WHAT YOU NEED TO DO. The records sit below. Return every line in them that holds the word "click".

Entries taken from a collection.

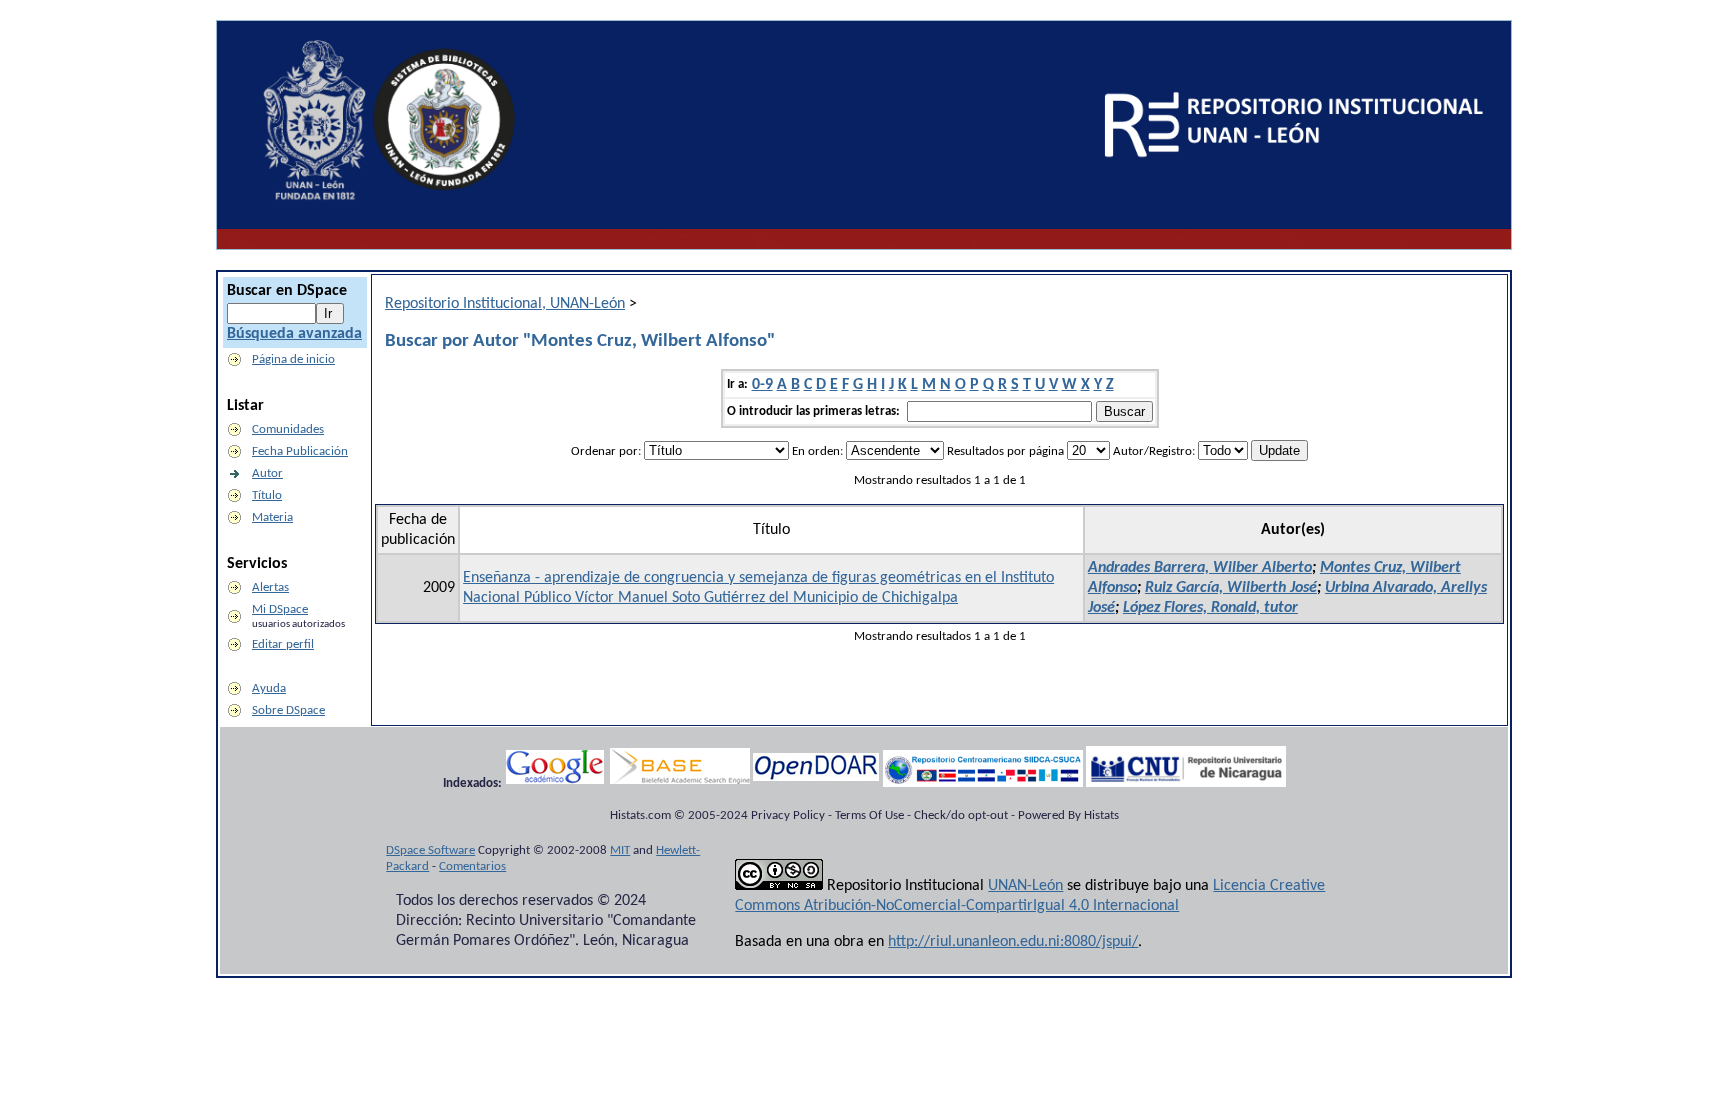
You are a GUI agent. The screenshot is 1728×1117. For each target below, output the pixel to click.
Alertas (270, 587)
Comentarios (472, 866)
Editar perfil (283, 644)
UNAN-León (1025, 886)
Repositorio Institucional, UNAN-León (505, 304)
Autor (267, 473)
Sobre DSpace (288, 710)
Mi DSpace (280, 609)
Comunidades (288, 429)
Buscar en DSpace (287, 291)
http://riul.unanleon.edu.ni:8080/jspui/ (1013, 942)
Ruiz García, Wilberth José (1231, 588)
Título (267, 495)
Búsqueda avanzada (294, 334)
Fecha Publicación (300, 451)
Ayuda (269, 688)
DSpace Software (430, 850)
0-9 (762, 385)
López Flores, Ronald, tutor (1210, 608)
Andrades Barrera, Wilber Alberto (1200, 568)
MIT (620, 850)
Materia (272, 517)
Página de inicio (293, 359)
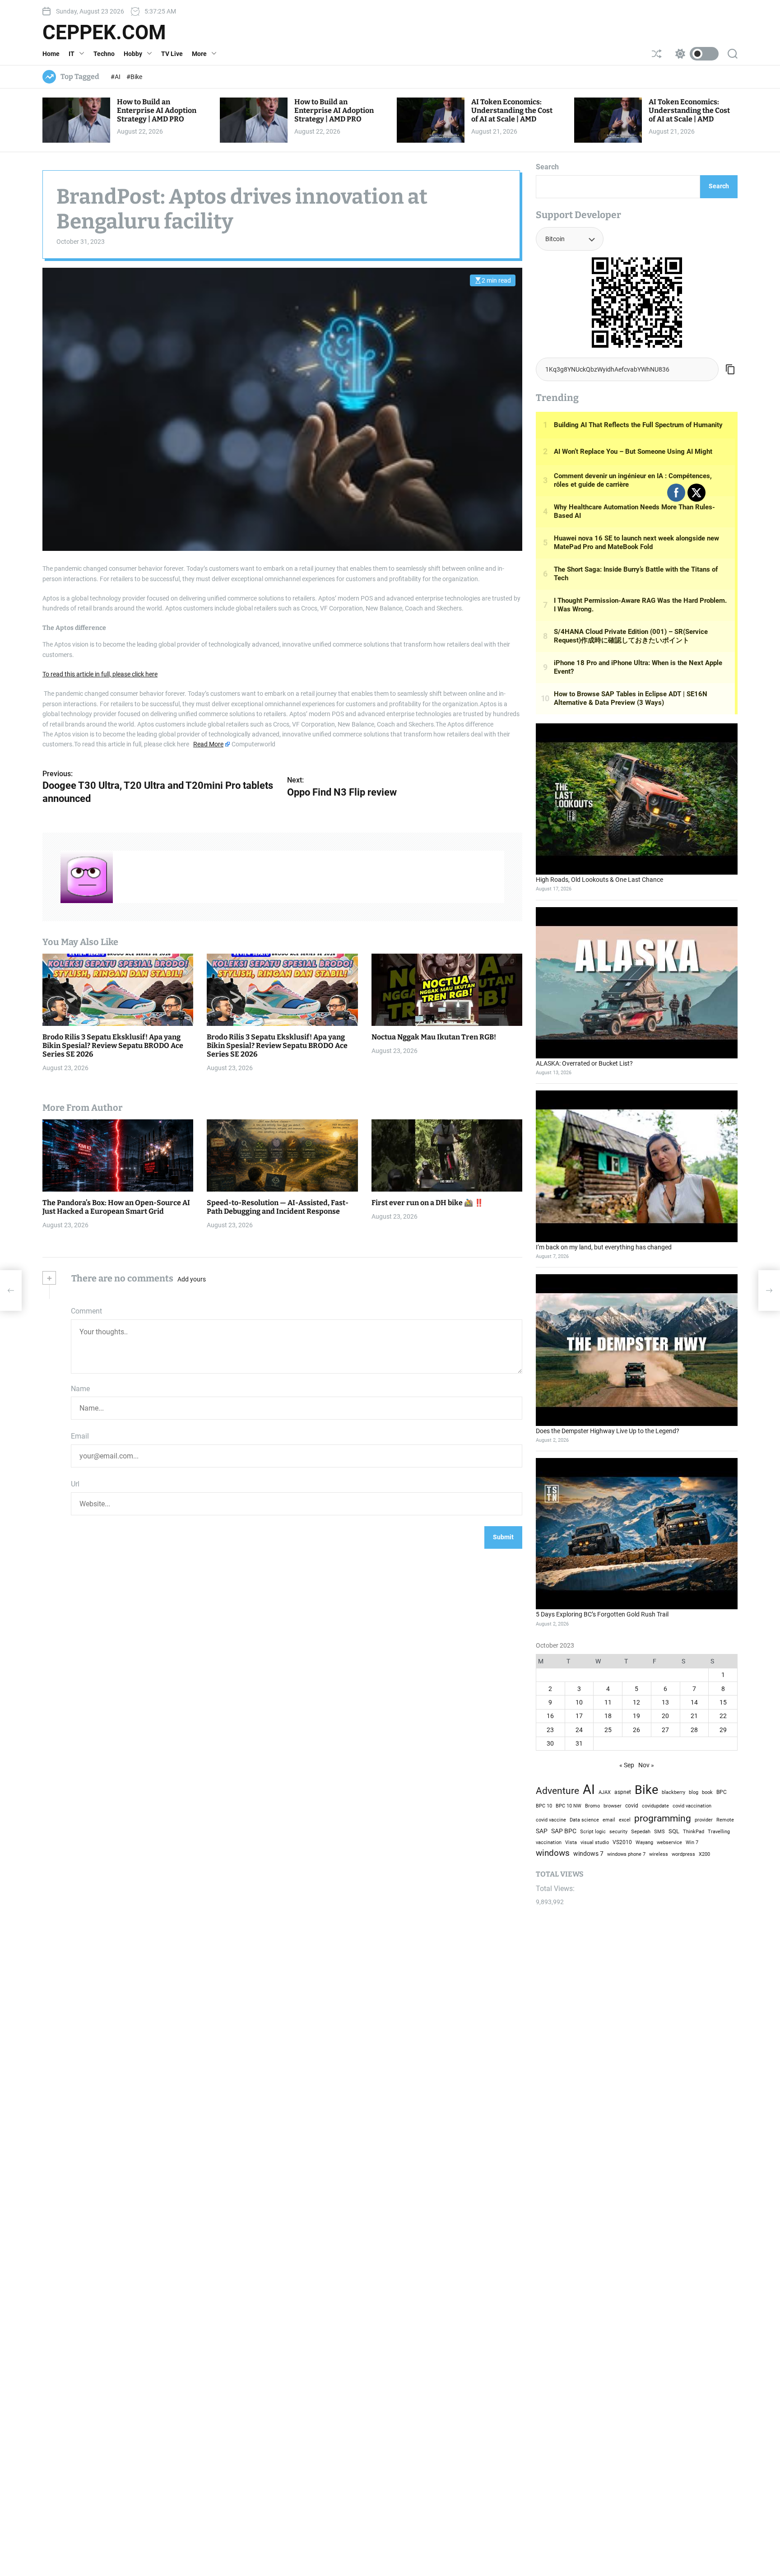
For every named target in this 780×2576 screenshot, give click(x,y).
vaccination (549, 1842)
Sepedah (640, 1831)
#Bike (134, 76)
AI (589, 1789)
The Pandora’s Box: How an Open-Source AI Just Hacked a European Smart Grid (116, 1207)
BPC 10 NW (568, 1806)
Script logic (593, 1832)
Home (51, 53)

WRITTEN SOLUTION.
You are a GUI agent. The screenshot is 1728×1117. For each target below, output the pixel to click.
For every named target in this 780×2576 screenshot, give click(x,y).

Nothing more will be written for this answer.